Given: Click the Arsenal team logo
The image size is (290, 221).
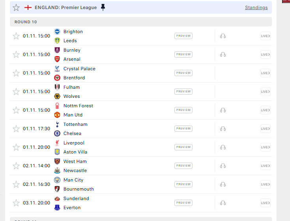Looking at the screenshot, I should point(57,59).
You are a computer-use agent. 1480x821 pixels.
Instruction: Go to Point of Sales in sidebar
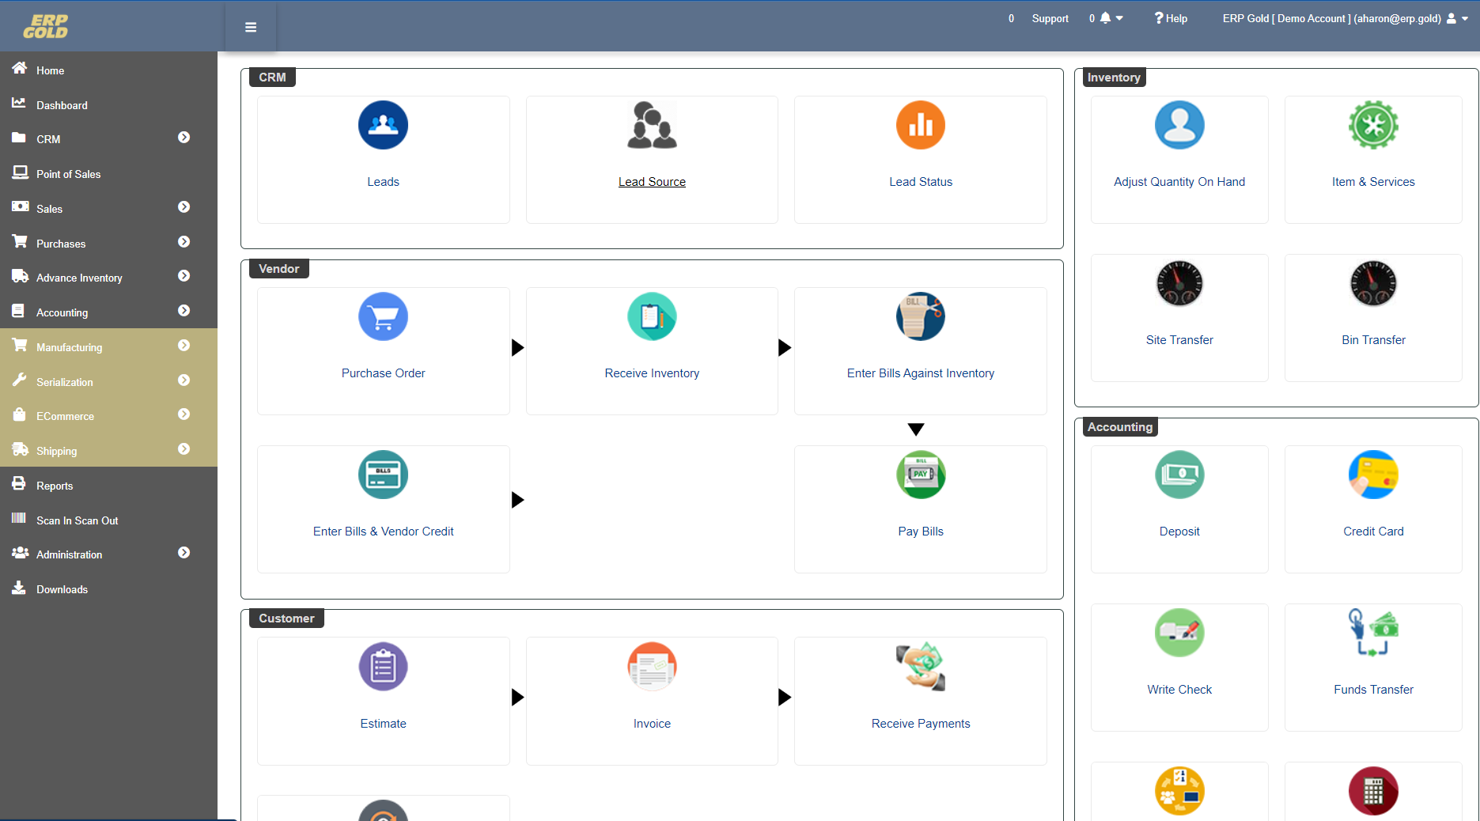click(68, 174)
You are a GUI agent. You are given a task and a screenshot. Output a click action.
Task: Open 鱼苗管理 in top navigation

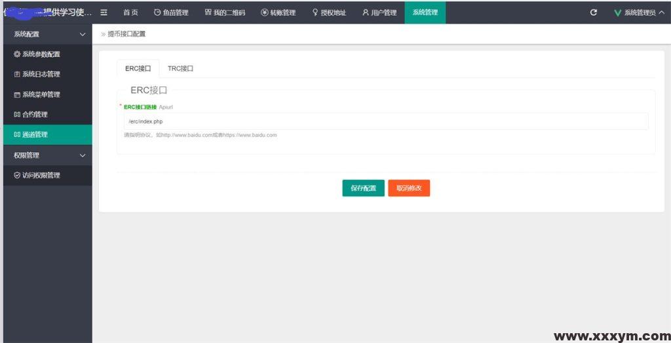click(x=171, y=12)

**What is needed:** When a line of the records includes "agent", that line belongs in the answer.

**Exercise result:**
You are a computer-use agent. 1480x821 pixels.
You are a GUI agent. You are given a task and a screenshot. Output a click action.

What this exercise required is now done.